- [Exercise]
Pull out each line of the data below that contains the word "exit".
[start Dataset records]
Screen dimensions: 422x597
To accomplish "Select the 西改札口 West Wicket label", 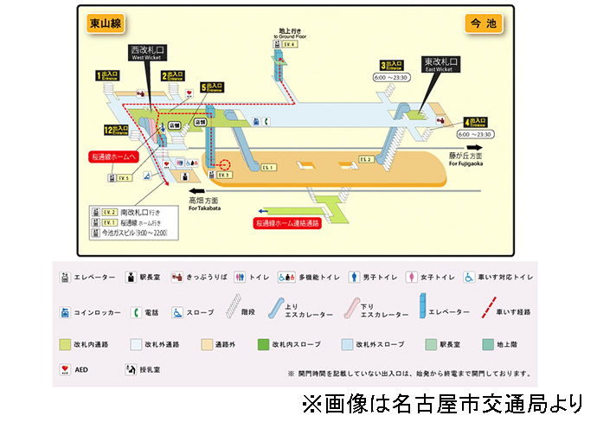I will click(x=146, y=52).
[end Dataset records]
[start Dataset records]
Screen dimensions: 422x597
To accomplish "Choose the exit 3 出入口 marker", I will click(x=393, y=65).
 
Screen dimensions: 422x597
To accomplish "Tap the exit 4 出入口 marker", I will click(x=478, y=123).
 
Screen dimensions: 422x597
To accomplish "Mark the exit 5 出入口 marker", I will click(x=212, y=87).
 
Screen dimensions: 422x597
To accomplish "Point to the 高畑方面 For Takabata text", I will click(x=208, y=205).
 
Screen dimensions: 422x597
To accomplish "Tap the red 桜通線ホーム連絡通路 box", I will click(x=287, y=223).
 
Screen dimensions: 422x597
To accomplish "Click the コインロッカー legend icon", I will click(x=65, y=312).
[end Dataset records]
- [The solution]
To accomplish "Choose the exit 3 出入口 marker", I will click(x=393, y=65).
To accomplish "Tap the exit 4 出入口 marker", I will click(x=478, y=123).
To accomplish "Mark the exit 5 出入口 marker", I will click(x=212, y=87).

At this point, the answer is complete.